Texto citado:
>>>>
Una clase de historia para el Presidente

No es una rareza argentina que el campo financie el crecimiento industrial. Es la palanca que movió la historia del desarrollo del capitalismo como modo de producción. Hay que estar muy desinformado o desaforado ideológicamente, o una mezcla de ambas limitaciones, para vociferar que el más natural, necesario e inevitable proceso es un “robo”, como hizo el Presidente en el Día de la Industria.

En el discurso que pronunció el Presidente de la Nación, Javier Milei, en lunes 2 de septiembre en el acto por el Día de la Industria, en la Unión Industrial Argentina (UIA), enunció su deseo de “aprovechar esta oportunidad para desmentir dos grandes mitos que – durante décadas – fueron utilizados por la política para meter la mano hasta el codo, en el sector industrial y enriquecerse a costa de todos los que producen (…) el primero, es el que tacha de incompatible el desarrollo industrial en simultáneo con el de los sectores primarios de la economía (…) El segundo es el peor de todos y es adyacente al mito anterior: el mito de que la libertad en la economía es perniciosa para el desarrollo industrial. Ningún país quebró por abrirse al comercio internacional; todos los que lo hicieron progresaron de hecho, ¿a quién se le puede ocurrir semejante disparate? Y lo único que es pernicioso, para el desarrollo industrial, es tener un Estado elefantiásico, montado a sus espaldas”.
<<<<
Consignas:
1. Según el artículo sobre el discurso de Milei, ¿en qué institución habló el Presidente en el acto por el Día de la Industria?
2. Enumera los adjetivos que el artículo sobre el discurso de Milei usa en la frase "el más natural, necesario e inevitable proceso".
3. Reescribe el fragmento del artículo sobre el discurso de Milei que va de "Una clase de" a "de la Industria.", ambos incluidos, y sustituye "campo" por "agro".
Las filas provienen de otra fuente.

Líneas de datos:
>>>>
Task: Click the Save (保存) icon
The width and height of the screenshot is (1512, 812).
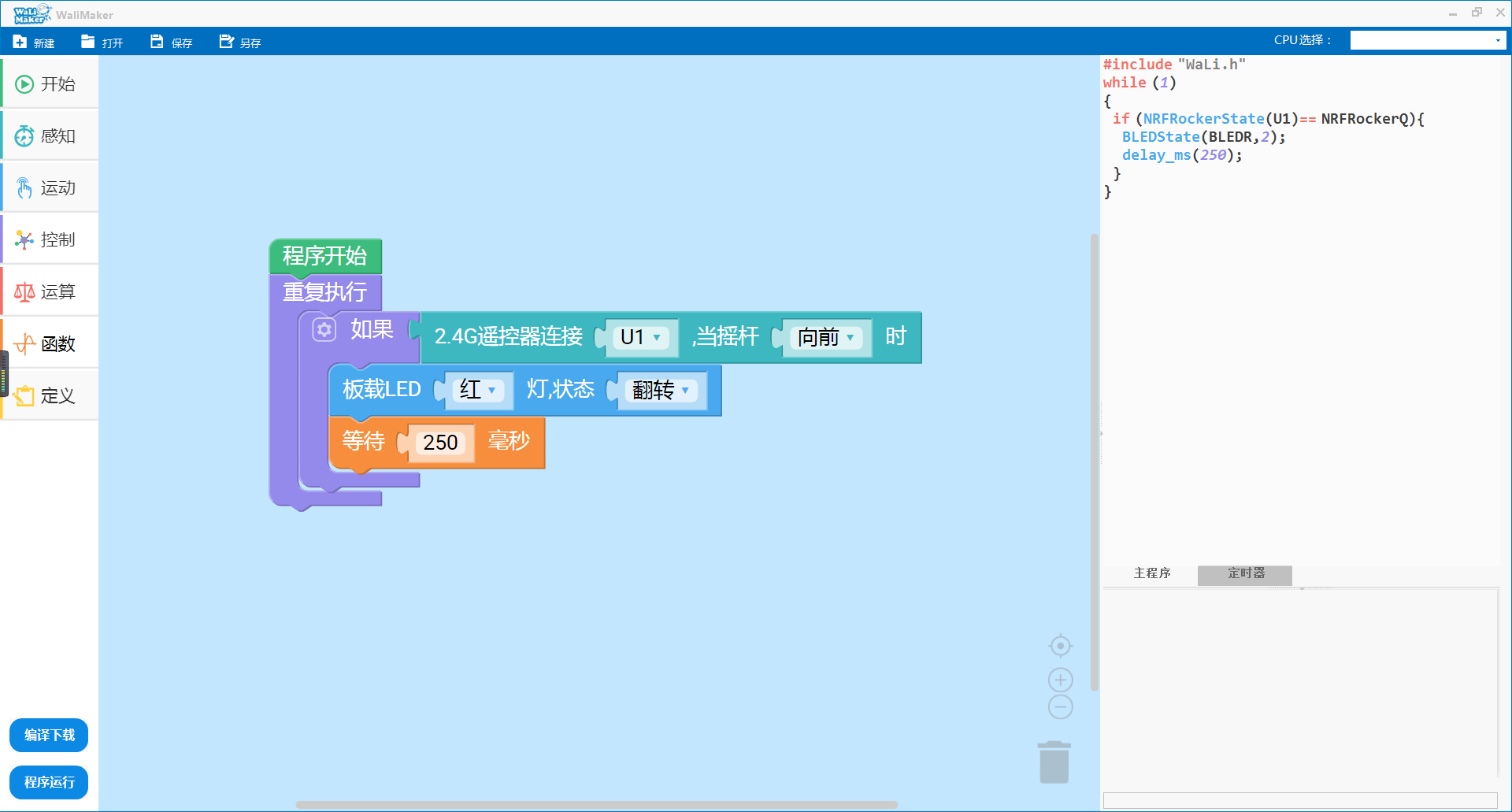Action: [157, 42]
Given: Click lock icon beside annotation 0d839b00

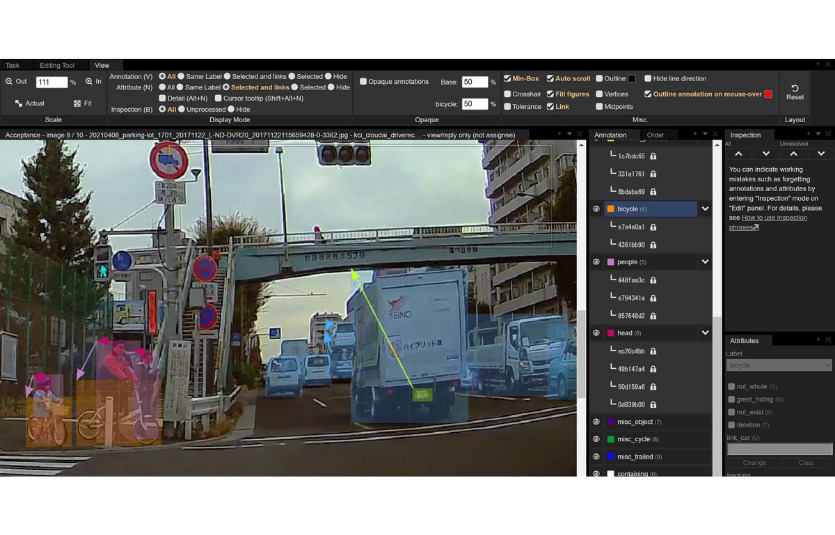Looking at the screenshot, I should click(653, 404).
<<<<
Soluciones en orden:
1. En la Unión Industrial Argentina (UIA).

2. natural, necesario, inevitable

3.
Una clase de historia para el Presidente

No es una rareza argentina que el agro financie el crecimiento industrial. Es la palanca que movió la historia del desarrollo del capitalismo como modo de producción. Hay que estar muy desinformado o desaforado ideológicamente, o una mezcla de ambas limitaciones, para vociferar que el más natural, necesario e inevitable proceso es un “robo”, como hizo el Presidente en el Día de la Industria.